When Apple came out with its first mobile phone, there was zero chance for me that I would consider Blackberry as a device – for personal use. Work use was another matter. To this day I gently complain about the ability to type on an iPhone keyboard – still looking for that right app. Email is pretty reliable on an iPhone these days, but in the early days, it was most definitely not.
When the Kaiser Permanente Center for Total Health (@KPTotalHealth) opened in 2011, believe it or not, it actually had a Blackberry (RIM) Playbook on display. There aren’t many photos of it except for this one, which tells you how well it was received. However, it’s a sign that there was still good will, even in 2011.

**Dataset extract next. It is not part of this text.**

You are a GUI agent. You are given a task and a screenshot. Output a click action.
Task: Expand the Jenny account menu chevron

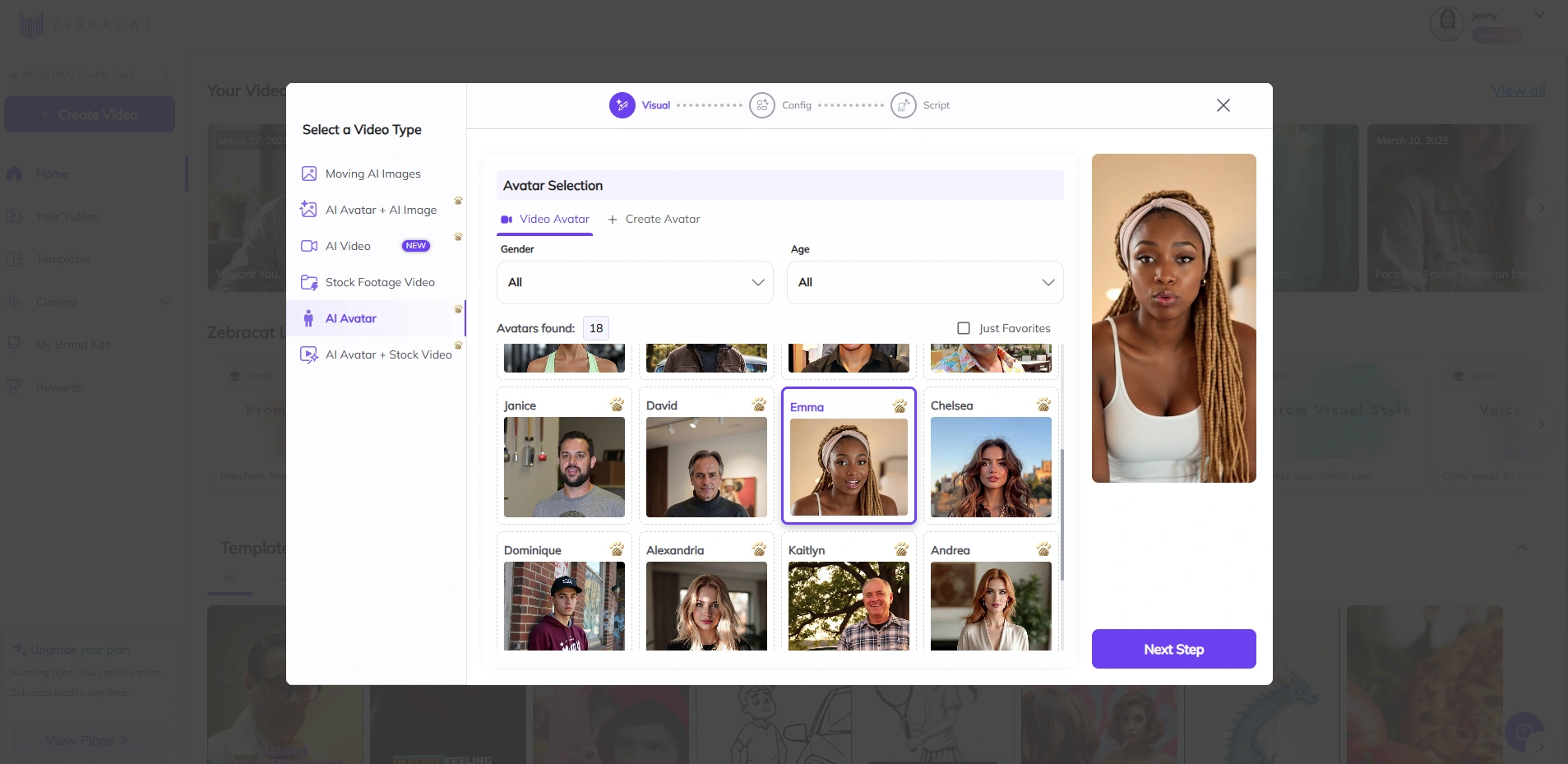(x=1538, y=15)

I was first given the opportunity to beta-test an iOS device in the work environment, it was, again, saddled with email powered by Good Technology, and brought me right back to Blackberry – the reliability thing. I would have thought that given the superiority of the RIM solution (mostly), that they would pivot to embrace the iOS wave and bring enterprise class email to every device. Same thing for BBM. From reading the book, it looks like they almost did for both…. Eventually, though, the Blackberry stopped being supported, and iOS is now the standard, with a mobile email management solution that Blackberry could have owned.
What we lost: still bummed about Tungle
Beyond the innovative spirit of the leaders of RIM, which was clearly battered from all sides (just look at the headlines on one Apple-centric blog over the past 8 years), other useful technology was swallowed in the quest for recovery.
Tungle.me was a most innovative social scheduling system. It did what so many products didn’t do, integrate with multiple email systems, making it easy to give a person or group a window of time to meet and manage all the details. A more functional version of Doodle, and much more automated. Now it exists only as a Twitter sarcophagus. The innovation didn’t continue.
What this says to me is that there’s no guarantee that the best technology or product or idea will continue to evolve because it’s the best.
The story told here is the almost exact opposite of the Steve Jobs story, and honestly, how do we know that the narrative couldn’t have flipped in favor of the struggling Canadian behemoth rather than the struggling Cupertino one.
I’m sure there are many leadership lessons in both. I appreciate that both CEOs Balsillie And Lazaridis sat for interviews with the authors so that others might learn. Not all was lost.
And now it looks like Blackberry is actually doing it, bringing an Android phone to market with reliable/secure email and a keyboard. I think they have a shot, with a little humility, and focus on what the customer wants, they could do well. And why shouldn’t they, there’s a sense among the reviewers that the story has played out, but no story is ever over.